Наумов, который сопровождал девушек, хотел сразу убедить Наталью, что это стечение имело вовсе другую цель и было хлебом насущным, но вскоре ошибиться в нём было невозможно; они были вынуждены ускорить шаг и жандармы, стоявшие у ворот Саксонского сада, правда, остановили дальнейший поход толпы, но гневная и устрашённая дочь генерала должна была послать за дрожкой и как можно быстрей с сестрой вернуться восвояси.
Трудно обрисовать гнев, а скорее, ярость Натальи Алексеевны после этого неприятного испытания; она плакала, требовала от отца мести, генерал даже летал в замок.
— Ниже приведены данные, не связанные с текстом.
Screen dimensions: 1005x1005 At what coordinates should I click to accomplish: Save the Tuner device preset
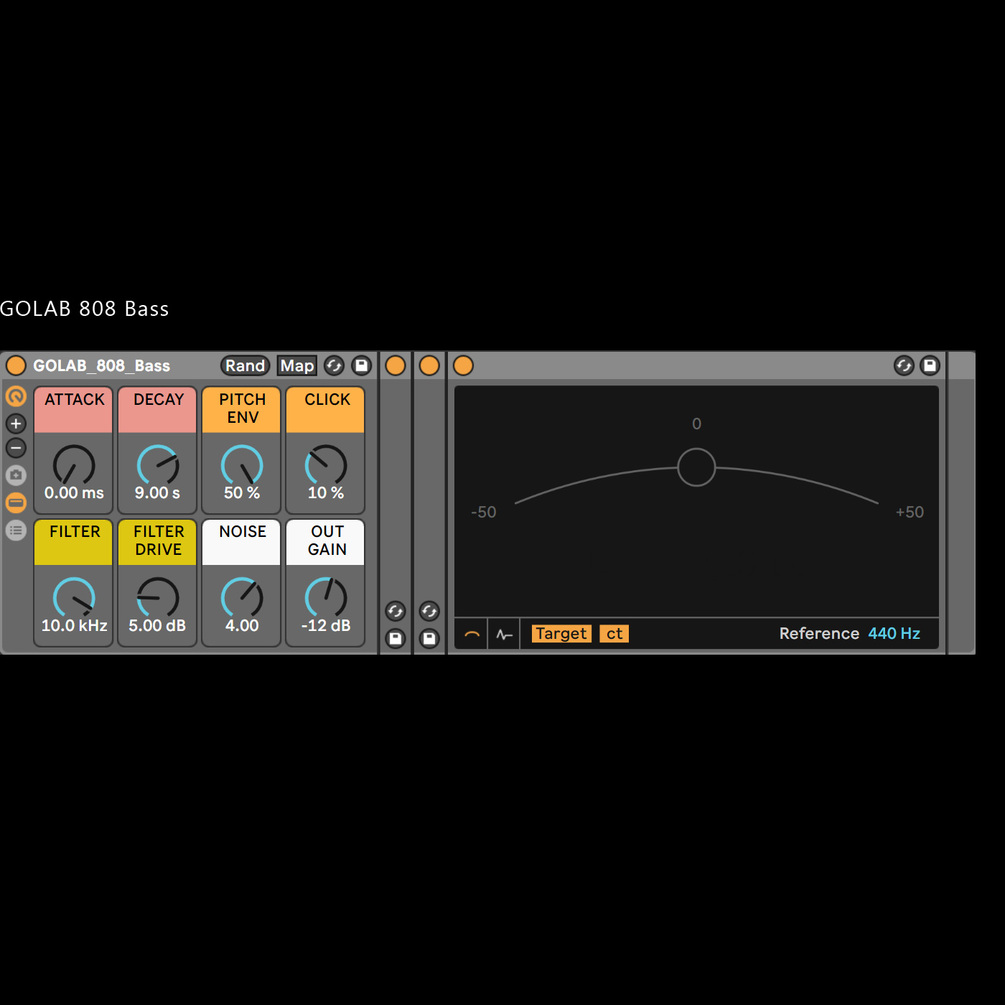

Назначили якобы какое-то расследование, которое окончилось ничем, а красивая девушка поклялась в вечной ненависти к Польше и полякам. Не удовлетворило бы её даже повешение нескольких виновников и направление остальных в солдаты, как она требовала.
С этого дня она первая, опережая ещё не вылупившуюся систему Муравьёва, начала доказывать, что нет другого выхода, только нужно всех этих упрямых поляков искоренить. Наумов, хотя в душе чувствовал себя уже почти поляком, имел сильную неприязнь к виновникам этой манифестации. Он был вполне прав в том, что никогда в эти грустные политические дела женщинам вмешиваться не стоит, что им даже от безумной толпы надлежит уважение, но несправедливо чувствовал негодование на народ за безрассудную выходку улицы, которая в неспокойные времена любому чувству даёт собой управлять.